We now have comforts and technology that ancient people couldn’t even dream of, yet that doesn’t keep people from finding lots of ways to be angry and miserable (something the internet has helped expose and enhance rather than alleviate). And this will continue despite the new things we’ll invent and discover in the future, as logic is just incapable of answering the fundamental questions we truly desire answers for.
This is the problem the protagonist in Superego runs into when his simple world of being an intergalactic hitman is thrown out of whack. Despite being a psychopath, he wants purpose in life, but all logic will ever tell him is that no such thing exists. But that’s not an answer anyone can ever truly accept.
So, no matter how far in the future it is, still expect people to make the usual plans for Sunday morning. Yes, as times change, we can expect some changes to organized religion — or at least for them to add words like “space” and “laser” to old things to make them sound more futuristic, as is the custom (actually, “Space Laser Church” sounds awesome).
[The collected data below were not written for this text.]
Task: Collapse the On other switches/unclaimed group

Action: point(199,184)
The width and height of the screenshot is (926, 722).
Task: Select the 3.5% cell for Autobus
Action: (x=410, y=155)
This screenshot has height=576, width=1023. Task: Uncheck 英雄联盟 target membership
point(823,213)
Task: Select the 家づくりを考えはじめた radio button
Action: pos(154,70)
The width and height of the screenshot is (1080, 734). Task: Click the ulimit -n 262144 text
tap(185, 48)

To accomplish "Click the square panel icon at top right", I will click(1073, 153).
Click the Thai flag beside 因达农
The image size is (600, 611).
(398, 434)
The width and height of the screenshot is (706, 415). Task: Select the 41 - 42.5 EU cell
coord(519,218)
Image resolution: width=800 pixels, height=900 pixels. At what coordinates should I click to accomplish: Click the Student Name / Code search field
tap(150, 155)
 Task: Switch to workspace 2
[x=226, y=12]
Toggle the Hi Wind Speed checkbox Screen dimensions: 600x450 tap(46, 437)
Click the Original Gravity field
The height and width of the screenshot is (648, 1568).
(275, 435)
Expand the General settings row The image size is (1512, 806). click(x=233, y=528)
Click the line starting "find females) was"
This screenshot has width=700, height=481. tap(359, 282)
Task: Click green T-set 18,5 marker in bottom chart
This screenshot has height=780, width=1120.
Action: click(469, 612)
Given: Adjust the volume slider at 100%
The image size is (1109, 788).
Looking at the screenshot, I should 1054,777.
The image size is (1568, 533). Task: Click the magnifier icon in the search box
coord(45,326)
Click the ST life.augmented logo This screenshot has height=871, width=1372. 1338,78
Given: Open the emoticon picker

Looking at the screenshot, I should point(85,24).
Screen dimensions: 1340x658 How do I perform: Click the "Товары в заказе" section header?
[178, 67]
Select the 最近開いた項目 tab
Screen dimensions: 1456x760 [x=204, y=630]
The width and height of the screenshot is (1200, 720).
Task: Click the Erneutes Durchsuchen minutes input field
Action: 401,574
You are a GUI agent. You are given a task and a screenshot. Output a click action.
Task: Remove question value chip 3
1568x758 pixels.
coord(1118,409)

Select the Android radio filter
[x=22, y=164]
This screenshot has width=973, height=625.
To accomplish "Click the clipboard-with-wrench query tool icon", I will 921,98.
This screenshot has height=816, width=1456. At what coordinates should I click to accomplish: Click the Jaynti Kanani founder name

And if one day we encounter other intelligent life — all with their own religions — that will certainly lead to… a lot of think pieces, in the least (in Superego, one group that’s successfully united numerous religions is a terrorist organization).
But if a religion has been around a thousand years already, there are probably good odds it will last a thousand more. For religion will always fill a round hole that the square peg of logic and science will never fit in, and give us a continuity as a people that, no matter how things change or weird things get, our important values stay constant.